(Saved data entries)
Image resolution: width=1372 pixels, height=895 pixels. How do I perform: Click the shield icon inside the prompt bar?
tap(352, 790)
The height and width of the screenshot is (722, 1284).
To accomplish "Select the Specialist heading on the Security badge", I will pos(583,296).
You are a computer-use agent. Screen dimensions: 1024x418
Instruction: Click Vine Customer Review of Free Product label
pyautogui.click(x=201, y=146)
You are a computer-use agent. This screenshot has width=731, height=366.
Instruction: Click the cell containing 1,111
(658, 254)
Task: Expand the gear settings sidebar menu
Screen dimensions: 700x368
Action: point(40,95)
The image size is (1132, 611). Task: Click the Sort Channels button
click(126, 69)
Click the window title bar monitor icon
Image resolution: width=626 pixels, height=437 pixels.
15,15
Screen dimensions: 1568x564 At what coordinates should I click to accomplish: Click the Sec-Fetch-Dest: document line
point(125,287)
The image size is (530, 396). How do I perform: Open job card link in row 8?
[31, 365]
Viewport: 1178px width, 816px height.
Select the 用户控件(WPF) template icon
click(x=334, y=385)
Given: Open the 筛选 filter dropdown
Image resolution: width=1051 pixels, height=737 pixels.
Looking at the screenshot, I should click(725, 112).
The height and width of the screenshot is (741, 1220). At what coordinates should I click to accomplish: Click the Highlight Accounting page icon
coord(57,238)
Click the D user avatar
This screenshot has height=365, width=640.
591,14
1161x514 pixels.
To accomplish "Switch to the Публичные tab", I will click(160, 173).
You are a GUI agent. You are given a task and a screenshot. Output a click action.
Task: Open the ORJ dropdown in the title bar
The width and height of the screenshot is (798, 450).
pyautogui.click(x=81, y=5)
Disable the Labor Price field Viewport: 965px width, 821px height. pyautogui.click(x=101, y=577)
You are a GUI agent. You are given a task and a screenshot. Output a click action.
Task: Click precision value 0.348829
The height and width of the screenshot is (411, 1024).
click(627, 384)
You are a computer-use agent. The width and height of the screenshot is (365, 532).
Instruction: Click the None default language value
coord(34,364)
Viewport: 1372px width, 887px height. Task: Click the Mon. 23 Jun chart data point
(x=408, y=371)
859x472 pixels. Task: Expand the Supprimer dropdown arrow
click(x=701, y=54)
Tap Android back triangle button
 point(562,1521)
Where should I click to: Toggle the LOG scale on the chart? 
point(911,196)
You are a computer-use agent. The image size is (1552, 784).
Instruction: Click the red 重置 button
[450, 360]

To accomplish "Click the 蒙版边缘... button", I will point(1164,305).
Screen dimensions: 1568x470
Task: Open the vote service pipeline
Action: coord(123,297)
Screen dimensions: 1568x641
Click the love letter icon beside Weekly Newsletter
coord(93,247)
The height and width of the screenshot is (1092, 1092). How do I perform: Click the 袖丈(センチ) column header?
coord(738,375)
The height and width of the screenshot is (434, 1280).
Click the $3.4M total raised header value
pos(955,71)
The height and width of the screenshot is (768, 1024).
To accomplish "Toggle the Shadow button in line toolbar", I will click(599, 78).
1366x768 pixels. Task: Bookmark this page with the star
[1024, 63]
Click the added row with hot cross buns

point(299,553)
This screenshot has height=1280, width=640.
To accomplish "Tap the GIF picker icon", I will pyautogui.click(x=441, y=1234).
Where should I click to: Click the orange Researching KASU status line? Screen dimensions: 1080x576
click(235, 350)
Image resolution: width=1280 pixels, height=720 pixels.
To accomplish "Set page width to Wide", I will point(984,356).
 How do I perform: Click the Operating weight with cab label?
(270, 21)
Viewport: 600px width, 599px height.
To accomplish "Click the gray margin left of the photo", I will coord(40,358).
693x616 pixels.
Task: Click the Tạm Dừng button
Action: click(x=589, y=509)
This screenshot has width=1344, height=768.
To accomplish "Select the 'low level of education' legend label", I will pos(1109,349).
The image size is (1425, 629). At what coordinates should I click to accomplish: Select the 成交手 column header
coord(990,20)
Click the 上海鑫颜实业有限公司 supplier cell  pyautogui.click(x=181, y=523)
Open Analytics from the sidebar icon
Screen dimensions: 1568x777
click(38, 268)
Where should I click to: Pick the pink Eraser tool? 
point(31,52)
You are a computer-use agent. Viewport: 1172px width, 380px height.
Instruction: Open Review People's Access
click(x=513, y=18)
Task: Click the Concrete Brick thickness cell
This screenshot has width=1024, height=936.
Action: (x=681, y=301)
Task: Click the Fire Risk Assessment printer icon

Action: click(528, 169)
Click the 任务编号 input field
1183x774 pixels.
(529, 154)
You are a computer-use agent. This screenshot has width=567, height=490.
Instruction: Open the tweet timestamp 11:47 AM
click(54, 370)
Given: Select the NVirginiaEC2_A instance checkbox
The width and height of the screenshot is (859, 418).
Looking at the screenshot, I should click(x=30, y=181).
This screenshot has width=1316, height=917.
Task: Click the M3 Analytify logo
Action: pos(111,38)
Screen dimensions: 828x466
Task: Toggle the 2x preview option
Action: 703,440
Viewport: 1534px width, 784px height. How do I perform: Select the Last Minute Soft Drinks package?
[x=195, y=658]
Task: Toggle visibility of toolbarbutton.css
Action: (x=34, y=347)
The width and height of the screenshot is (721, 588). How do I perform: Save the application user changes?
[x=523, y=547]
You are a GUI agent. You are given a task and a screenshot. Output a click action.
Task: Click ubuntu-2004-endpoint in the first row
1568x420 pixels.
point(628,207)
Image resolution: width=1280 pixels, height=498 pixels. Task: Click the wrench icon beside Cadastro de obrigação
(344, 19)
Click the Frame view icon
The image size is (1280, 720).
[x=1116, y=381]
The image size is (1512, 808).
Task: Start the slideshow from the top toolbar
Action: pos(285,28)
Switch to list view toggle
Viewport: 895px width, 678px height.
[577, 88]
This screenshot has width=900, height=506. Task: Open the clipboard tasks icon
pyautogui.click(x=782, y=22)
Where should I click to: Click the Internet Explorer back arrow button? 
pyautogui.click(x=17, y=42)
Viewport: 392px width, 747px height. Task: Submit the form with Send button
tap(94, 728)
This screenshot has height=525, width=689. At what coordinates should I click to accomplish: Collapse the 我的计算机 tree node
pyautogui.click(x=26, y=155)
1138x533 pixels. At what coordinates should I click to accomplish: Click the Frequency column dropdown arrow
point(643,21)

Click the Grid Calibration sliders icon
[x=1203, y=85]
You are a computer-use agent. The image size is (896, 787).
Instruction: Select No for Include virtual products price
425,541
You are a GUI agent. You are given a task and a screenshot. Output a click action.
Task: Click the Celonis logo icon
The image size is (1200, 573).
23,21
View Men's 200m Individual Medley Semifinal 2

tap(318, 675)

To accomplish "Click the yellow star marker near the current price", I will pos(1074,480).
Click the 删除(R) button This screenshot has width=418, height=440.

**WHAT IS BEING ASKED**
Exact reproduction of every entry is needed.

**SOLUTION FOR THIS EXERCISE**
Image resolution: width=1372 pixels, height=895 pixels. How do I perform: Click the shield icon inside the prompt bar?
tap(352, 790)
The height and width of the screenshot is (722, 1284).
To accomplish "Select the Specialist heading on the Security badge", I will pos(583,296).
You are a computer-use agent. Screen dimensions: 1024x418
Instruction: Click Vine Customer Review of Free Product label
pyautogui.click(x=201, y=146)
You are a computer-use agent. This screenshot has width=731, height=366.
Instruction: Click the cell containing 1,111
(658, 254)
Task: Expand the gear settings sidebar menu
Screen dimensions: 700x368
Action: point(40,95)
The image size is (1132, 611). Task: Click the Sort Channels button
click(126, 69)
Click the window title bar monitor icon
Image resolution: width=626 pixels, height=437 pixels.
15,15
Screen dimensions: 1568x564 At what coordinates should I click to accomplish: Click the Sec-Fetch-Dest: document line
point(125,287)
The image size is (530, 396). How do I perform: Open job card link in row 8?
[31, 365]
Viewport: 1178px width, 816px height.
Select the 用户控件(WPF) template icon
click(x=334, y=385)
Given: Open the 筛选 filter dropdown
Image resolution: width=1051 pixels, height=737 pixels.
Looking at the screenshot, I should click(725, 112).
The height and width of the screenshot is (741, 1220). At what coordinates should I click to accomplish: Click the Highlight Accounting page icon
coord(57,238)
Click the D user avatar
This screenshot has height=365, width=640.
591,14
1161x514 pixels.
To accomplish "Switch to the Публичные tab", I will click(160, 173).
You are a GUI agent. You are given a task and a screenshot. Output a click action.
Task: Open the ORJ dropdown in the title bar
The width and height of the screenshot is (798, 450).
pyautogui.click(x=81, y=5)
Disable the Labor Price field Viewport: 965px width, 821px height. pyautogui.click(x=101, y=577)
You are a GUI agent. You are given a task and a screenshot. Output a click action.
Task: Click precision value 0.348829
The height and width of the screenshot is (411, 1024).
click(627, 384)
You are a computer-use agent. The width and height of the screenshot is (365, 532).
Instruction: Click the None default language value
coord(34,364)
Viewport: 1372px width, 887px height. Task: Click the Mon. 23 Jun chart data point
(x=408, y=371)
859x472 pixels. Task: Expand the Supprimer dropdown arrow
click(x=701, y=54)
Tap Android back triangle button
 point(562,1521)
Where should I click to: Toggle the LOG scale on the chart? 
point(911,196)
You are a computer-use agent. The image size is (1552, 784).
Instruction: Click the red 重置 button
[450, 360]

To accomplish "Click the 蒙版边缘... button", I will point(1164,305).
Screen dimensions: 1568x470
Task: Open the vote service pipeline
Action: coord(123,297)
Screen dimensions: 1568x641
Click the love letter icon beside Weekly Newsletter
coord(93,247)
The height and width of the screenshot is (1092, 1092). How do I perform: Click the 袖丈(センチ) column header?
coord(738,375)
The height and width of the screenshot is (434, 1280).
Click the $3.4M total raised header value
pos(955,71)
The height and width of the screenshot is (768, 1024).
To accomplish "Toggle the Shadow button in line toolbar", I will click(599, 78).
1366x768 pixels. Task: Bookmark this page with the star
[1024, 63]
Click the added row with hot cross buns

point(299,553)
This screenshot has height=1280, width=640.
To accomplish "Tap the GIF picker icon", I will pyautogui.click(x=441, y=1234).
Where should I click to: Click the orange Researching KASU status line? Screen dimensions: 1080x576
click(235, 350)
Image resolution: width=1280 pixels, height=720 pixels.
To accomplish "Set page width to Wide", I will point(984,356).
 How do I perform: Click the Operating weight with cab label?
(270, 21)
Viewport: 600px width, 599px height.
To accomplish "Click the gray margin left of the photo", I will coord(40,358).
693x616 pixels.
Task: Click the Tạm Dừng button
Action: click(x=589, y=509)
This screenshot has width=1344, height=768.
To accomplish "Select the 'low level of education' legend label", I will pos(1109,349).
The image size is (1425, 629). At what coordinates should I click to accomplish: Select the 成交手 column header
coord(990,20)
Click the 上海鑫颜实业有限公司 supplier cell  pyautogui.click(x=181, y=523)
Open Analytics from the sidebar icon
Screen dimensions: 1568x777
click(38, 268)
Where should I click to: Pick the pink Eraser tool? 
point(31,52)
You are a computer-use agent. Viewport: 1172px width, 380px height.
Instruction: Open Review People's Access
click(x=513, y=18)
Task: Click the Concrete Brick thickness cell
This screenshot has width=1024, height=936.
Action: (x=681, y=301)
Task: Click the Fire Risk Assessment printer icon

Action: click(528, 169)
Click the 任务编号 input field
1183x774 pixels.
(529, 154)
You are a computer-use agent. This screenshot has width=567, height=490.
Instruction: Open the tweet timestamp 11:47 AM
click(54, 370)
Given: Select the NVirginiaEC2_A instance checkbox
The width and height of the screenshot is (859, 418).
Looking at the screenshot, I should click(x=30, y=181).
This screenshot has width=1316, height=917.
Task: Click the M3 Analytify logo
Action: pos(111,38)
Screen dimensions: 828x466
Task: Toggle the 2x preview option
Action: 703,440
Viewport: 1534px width, 784px height. How do I perform: Select the Last Minute Soft Drinks package?
[x=195, y=658]
Task: Toggle visibility of toolbarbutton.css
Action: (x=34, y=347)
The width and height of the screenshot is (721, 588). How do I perform: Save the application user changes?
[x=523, y=547]
You are a GUI agent. You are given a task and a screenshot. Output a click action.
Task: Click ubuntu-2004-endpoint in the first row
1568x420 pixels.
point(628,207)
Image resolution: width=1280 pixels, height=498 pixels. Task: Click the wrench icon beside Cadastro de obrigação
(344, 19)
Click the Frame view icon
The image size is (1280, 720).
[x=1116, y=381]
The image size is (1512, 808).
Task: Start the slideshow from the top toolbar
Action: pos(285,28)
Switch to list view toggle
Viewport: 895px width, 678px height.
[577, 88]
This screenshot has width=900, height=506. Task: Open the clipboard tasks icon
pyautogui.click(x=782, y=22)
Where should I click to: Click the Internet Explorer back arrow button? 
pyautogui.click(x=17, y=42)
Viewport: 392px width, 747px height. Task: Submit the form with Send button
tap(94, 728)
This screenshot has height=525, width=689. At what coordinates should I click to accomplish: Collapse the 我的计算机 tree node
pyautogui.click(x=26, y=155)
1138x533 pixels. At what coordinates should I click to accomplish: Click the Frequency column dropdown arrow
point(643,21)

Click the Grid Calibration sliders icon
[x=1203, y=85]
You are a computer-use agent. The image size is (896, 787).
Instruction: Select No for Include virtual products price
425,541
You are a GUI agent. You are given a task and a screenshot. Output a click action.
Task: Click the Celonis logo icon
The image size is (1200, 573).
23,21
View Men's 200m Individual Medley Semifinal 2

tap(318, 675)

To accomplish "Click the yellow star marker near the current price", I will pos(1074,480).
Click the 删除(R) button This screenshot has width=418, height=440.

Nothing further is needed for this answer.